Final Approval Under OMB Delegated Authority of the Extension for Three Years, Without Revision, of the Following Information Collection

Report title: Reporting, Recordkeeping, and Disclosure Provisions Associated with the Guidance on Response Programs for Unauthorized Access to Customer Information and Customer Notice.

Agency form number: FR 4100.

OMB control number: 7100-0309.

Frequency: On occasion.

Respondents: State member banks, bank holding companies (BHCs), affiliates and certain non-banking subsidiaries of BHCs, uninsured state agencies and branches of foreign banks, commercial lending companies owned or controlled by foreign banks, savings and loan holding companies, and Edge and agreement corporations.

Estimated number of respondents: Recordkeeping, 1; Reporting, 831; Disclosure, 831.

Estimated average hours per response: Recordkeeping, 24 hours; Reporting, 9 hours; Disclosure, 27 hours.

Estimated annual burden hours: Recordkeeping, 24 hours; Reporting, 7,479 hours; Disclosure, 22,437 hours.

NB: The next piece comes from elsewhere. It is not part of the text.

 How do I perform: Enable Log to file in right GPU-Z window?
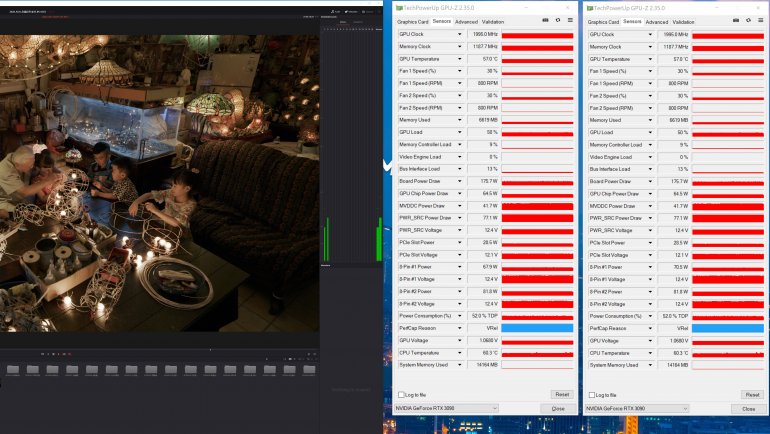[590, 395]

General description of report: The FR 4100 is the Board's information collection associated with the Interagency Guidance on Response Programs for Unauthorized Access to Customer Information and Customer Notice (“ID-Theft Guidance” or “Guidance”). The ID-Theft Guidance was published in the Federal Register in March 2005. The ID-Theft Guidance, which applies to financial institutions, was issued in response to developing trends in the theft and accompanying misuse of customer information. The Guidance includes certain voluntary reporting, recordkeeping, and disclosure provisions.

Legal authorization and confidentiality: The FR 4100 is authorized by section 501(b) of the Gramm-Leach-Bliley Act, which requires the Board, the Federal Deposit Insurance Corporation, and the Office of the Comptroller of the Currency to establish appropriate standards for financial institutions to develop and implement an information security program designed to protect their customers' information and a response program that specifies actions to be taken when the institution suspects or detects that unauthorized individuals have gained access to customer information systems.

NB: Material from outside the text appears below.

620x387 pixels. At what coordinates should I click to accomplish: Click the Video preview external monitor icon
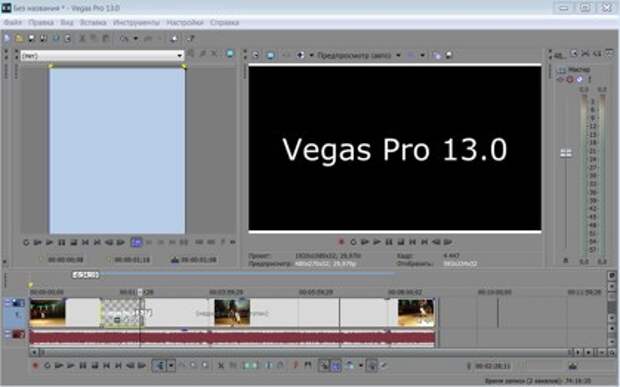tap(270, 55)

Because the provisions under the FR 4100 are contained in guidance, which is nonbinding, the provisions are voluntary.

The disclosure provisions of FR 4100 are not confidential. The records maintained under recordkeeping provisions of FR 4100 would be maintained at each banking organization, and the Freedom of Information Act (“FOIA”) would only be implicated if the Board obtained such records as part of the examination or supervision of a banking organization. In the event the records are obtained by the Board as part of an examination or supervision of a financial institution, this information may be considered confidential pursuant to exemption 8 of the FOIA, which protects information contained in “examination, operating, or condition reports” obtained in the bank supervisory process. In addition, the information obtained by the Board under the FR 4100 may also be kept confidential under exemption 4 for the FOIA, which protects commercial or financial information obtained from a person that is privileged or confidential.

Current actions: On October 14, 2020, the Board published a notice in the Federal Register (85 FR 65046) requesting public comment for 60 days on the extension, without revision, of the Reporting, Recordkeeping, and Disclosure Provisions Associated with the Guidance on Response Programs for Unauthorized Access to Customer Information and Customer Notice. The comment period for this notice expired on December 14, 2020. The Board did not receive any comments.